Five hundred thousand dollars was enough to convince him to sell our country’s secrets so he could support the babysitter he’d fucked and the son who resulted. Five hundred thousand dollars that paid for a house in Pittsfield, a diploma from UMass, and a few years of homemaking for Cathy. Five hundred thousand dollars that burned a hole in his conscience and blew out a blood vessel in his brain.

  The note continued:

  $500K for Walt.

  “I see you found the notebooks,” said Uncle Walt. He had padded through the doorway of the storage unit and stood in front of the desk.

  I had called Walt an hour ago and told him I had the evidence. Told him to meet me here, in this deserted place, at this deserted time, or that I’d share the evidence with Bobby Miller in the morning.

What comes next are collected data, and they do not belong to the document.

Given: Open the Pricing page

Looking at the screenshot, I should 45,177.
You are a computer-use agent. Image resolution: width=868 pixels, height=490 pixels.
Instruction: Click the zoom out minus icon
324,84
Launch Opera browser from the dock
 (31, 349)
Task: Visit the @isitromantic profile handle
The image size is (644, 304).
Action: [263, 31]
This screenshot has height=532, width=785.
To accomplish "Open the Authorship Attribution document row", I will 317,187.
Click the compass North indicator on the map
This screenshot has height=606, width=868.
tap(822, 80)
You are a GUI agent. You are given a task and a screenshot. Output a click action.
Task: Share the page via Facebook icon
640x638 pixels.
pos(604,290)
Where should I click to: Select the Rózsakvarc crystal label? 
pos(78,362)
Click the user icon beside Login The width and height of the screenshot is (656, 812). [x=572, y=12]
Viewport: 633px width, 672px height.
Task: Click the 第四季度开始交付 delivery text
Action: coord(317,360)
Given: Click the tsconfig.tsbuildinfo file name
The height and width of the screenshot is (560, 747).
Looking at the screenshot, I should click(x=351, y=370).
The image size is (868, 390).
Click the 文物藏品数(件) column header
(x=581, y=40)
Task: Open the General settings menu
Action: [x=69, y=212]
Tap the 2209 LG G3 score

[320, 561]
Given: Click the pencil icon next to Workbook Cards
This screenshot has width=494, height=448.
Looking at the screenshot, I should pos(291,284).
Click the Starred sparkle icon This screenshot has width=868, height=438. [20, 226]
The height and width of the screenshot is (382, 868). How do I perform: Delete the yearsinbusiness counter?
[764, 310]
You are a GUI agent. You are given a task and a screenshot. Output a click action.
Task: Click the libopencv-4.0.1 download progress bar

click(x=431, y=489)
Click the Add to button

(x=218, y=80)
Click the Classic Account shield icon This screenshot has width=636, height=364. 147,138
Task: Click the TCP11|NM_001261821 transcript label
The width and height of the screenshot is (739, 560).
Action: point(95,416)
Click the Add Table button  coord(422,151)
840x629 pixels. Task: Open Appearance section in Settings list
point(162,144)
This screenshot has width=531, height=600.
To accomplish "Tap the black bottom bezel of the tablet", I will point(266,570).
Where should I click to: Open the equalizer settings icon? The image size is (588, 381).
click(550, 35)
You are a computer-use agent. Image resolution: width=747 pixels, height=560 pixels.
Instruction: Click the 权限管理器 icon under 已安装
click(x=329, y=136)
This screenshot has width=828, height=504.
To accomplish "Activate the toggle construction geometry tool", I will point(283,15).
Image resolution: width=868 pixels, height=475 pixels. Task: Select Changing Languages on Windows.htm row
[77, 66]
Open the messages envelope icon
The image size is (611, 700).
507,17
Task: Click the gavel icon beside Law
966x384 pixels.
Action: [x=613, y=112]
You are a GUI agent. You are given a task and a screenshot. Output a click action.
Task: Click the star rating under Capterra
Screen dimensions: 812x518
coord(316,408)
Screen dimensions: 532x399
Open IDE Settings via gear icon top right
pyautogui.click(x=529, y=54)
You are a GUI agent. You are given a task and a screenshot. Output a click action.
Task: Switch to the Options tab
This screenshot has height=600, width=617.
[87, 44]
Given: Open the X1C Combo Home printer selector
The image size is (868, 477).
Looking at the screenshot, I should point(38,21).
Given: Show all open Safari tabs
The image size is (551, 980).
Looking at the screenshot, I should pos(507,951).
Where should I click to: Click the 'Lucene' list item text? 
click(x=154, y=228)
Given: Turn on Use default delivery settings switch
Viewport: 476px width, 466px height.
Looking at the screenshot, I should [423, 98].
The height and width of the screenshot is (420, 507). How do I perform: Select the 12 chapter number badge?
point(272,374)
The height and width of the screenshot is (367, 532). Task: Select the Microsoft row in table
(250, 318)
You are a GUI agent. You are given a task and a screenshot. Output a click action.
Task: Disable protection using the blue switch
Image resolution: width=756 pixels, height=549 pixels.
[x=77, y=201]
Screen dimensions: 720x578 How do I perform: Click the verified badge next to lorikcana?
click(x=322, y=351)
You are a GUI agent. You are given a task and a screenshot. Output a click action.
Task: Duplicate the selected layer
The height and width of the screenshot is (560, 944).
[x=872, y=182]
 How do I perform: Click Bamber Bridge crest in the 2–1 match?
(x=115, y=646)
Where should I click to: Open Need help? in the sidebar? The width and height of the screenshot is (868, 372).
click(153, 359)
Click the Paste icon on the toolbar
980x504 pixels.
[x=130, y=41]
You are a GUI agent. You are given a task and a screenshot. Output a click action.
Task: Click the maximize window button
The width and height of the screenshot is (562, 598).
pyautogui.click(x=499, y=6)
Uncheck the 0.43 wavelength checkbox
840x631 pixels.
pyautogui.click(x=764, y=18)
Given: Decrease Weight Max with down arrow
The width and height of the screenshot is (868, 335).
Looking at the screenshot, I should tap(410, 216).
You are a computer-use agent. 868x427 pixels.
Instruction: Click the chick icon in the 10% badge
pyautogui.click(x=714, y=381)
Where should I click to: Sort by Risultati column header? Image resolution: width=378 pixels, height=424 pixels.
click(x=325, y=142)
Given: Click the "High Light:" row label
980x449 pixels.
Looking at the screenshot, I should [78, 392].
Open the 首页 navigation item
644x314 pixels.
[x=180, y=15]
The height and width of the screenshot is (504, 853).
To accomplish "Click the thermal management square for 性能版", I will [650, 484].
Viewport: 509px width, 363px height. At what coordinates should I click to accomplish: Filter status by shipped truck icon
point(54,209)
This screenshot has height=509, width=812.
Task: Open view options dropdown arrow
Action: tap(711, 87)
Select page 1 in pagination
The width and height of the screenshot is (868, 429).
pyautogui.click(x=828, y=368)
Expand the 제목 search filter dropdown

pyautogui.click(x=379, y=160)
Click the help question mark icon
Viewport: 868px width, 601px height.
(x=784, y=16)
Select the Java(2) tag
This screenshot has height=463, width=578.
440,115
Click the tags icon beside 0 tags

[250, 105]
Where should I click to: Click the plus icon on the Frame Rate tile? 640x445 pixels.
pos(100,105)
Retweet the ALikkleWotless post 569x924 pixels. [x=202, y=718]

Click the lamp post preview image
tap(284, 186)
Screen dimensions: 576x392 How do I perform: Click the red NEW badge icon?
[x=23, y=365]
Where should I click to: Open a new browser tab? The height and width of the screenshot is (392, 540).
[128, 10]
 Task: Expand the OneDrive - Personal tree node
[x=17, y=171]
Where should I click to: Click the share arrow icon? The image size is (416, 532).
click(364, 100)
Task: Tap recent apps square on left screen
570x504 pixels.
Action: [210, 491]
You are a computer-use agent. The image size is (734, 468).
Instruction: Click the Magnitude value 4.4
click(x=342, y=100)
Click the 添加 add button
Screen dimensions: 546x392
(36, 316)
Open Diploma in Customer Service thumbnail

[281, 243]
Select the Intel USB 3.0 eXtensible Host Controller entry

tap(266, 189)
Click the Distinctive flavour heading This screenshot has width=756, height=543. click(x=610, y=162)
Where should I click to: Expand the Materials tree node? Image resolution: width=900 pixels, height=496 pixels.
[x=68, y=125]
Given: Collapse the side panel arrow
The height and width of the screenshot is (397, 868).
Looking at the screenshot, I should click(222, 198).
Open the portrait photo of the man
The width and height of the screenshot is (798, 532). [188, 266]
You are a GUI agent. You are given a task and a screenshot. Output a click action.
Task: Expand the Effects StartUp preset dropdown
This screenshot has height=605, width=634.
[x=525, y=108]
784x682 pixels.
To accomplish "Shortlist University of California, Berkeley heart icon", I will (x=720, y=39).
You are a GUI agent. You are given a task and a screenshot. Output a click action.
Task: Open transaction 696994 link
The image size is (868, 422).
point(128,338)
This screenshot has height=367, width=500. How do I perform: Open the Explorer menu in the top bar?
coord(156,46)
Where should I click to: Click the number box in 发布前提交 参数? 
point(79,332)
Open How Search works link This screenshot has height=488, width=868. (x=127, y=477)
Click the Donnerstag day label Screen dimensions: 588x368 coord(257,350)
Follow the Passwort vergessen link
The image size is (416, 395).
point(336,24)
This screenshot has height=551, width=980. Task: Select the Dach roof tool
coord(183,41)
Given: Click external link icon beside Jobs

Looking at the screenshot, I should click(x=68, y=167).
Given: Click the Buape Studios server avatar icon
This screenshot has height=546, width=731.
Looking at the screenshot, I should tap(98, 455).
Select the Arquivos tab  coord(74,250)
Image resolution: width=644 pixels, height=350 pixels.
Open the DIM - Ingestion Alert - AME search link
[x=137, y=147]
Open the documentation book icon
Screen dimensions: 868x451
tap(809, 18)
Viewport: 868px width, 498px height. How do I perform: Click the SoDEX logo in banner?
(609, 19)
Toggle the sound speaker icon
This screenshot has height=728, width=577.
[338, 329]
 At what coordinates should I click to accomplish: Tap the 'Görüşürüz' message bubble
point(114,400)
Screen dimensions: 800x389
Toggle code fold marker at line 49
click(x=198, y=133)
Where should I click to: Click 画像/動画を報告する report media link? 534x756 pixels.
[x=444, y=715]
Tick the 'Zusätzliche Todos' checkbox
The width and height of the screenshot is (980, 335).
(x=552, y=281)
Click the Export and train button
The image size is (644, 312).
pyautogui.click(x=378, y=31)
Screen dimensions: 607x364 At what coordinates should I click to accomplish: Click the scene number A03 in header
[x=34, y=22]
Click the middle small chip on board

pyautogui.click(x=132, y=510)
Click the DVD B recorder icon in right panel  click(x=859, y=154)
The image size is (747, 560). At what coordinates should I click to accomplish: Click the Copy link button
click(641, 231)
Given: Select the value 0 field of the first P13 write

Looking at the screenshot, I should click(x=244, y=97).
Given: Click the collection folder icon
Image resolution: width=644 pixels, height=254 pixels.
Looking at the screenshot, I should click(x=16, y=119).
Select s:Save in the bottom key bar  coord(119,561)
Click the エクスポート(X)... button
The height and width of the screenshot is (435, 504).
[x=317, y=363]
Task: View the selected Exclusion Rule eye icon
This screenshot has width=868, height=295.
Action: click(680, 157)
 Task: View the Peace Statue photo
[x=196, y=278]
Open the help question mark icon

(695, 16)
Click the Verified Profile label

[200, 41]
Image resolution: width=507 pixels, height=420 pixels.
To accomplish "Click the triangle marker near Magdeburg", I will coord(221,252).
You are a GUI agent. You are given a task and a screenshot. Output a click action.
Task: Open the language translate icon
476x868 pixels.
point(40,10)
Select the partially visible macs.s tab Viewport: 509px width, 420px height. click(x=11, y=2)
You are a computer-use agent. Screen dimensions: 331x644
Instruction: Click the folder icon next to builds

  I raised the revolver, finger along the side. “Throw away the gun, Walt.”

  Walt’s eyes widened and he stepped back, raising his hands. He hadn’t expected me to be armed. “Whoa. I don’t have a gun. Watch where you point that.”

  “Don’t fuck with me. Throw away the gun.”

  “I told you. I don’t have a gun,” he said.

  “Let’s try this, then. I shoot you in the chest, and then I look for the gun.” I slid my finger under the trigger guard, reached up with my thumb, and cocked the hammer.

  “Okay. Okay,” said Walt. He reached behind his back and produced a black pistol, holding it between thumb and forefinger.

  “Toss it behind the filing cabinet.”

  Walt hefted the gun toward the filing cabinet in an arc. It hit the top and rattled off onto the floor next to the wall. “You happy?”

  “Is that the gun you used to kill JT?” I asked him.

  “Yeah,” said Walt, “it is.”

  “Why?”

  “Why did I use that gun?”

  “No, you son of a bitch. Why did you kill JT?”

  “He was going to tell you about our deal with Talevi. Patterson had quit, we didn’t have the password, and JT said that you would be able to break in. Turns out he was right about that part.”

  “I wouldn’t have helped him,” I said.

  “I knew that, but JT wouldn’t listen. That asshole thought you were some sort of bent Mafioso hacker, that you would jump at the chance at a million dollars.”

  “What million dollars?”

  “My million dollars. Talevi was paying two million. JT was going to give you my million. Said I was useless now that he knew Talevi.”

  “So you killed him.” Walt started to lower his hands. “Keep them up.”

  Walt raised his hands again. “Yeah. So I killed him.”

  “It was stupid to do it right in front of my house.”

  “I didn’t know it was your house.”

  “And then Cathy Byrd, and then my mother.”

  “Just covering my tracks, Tucker. I was sorry about your mother. I just needed to destroy those notebooks.”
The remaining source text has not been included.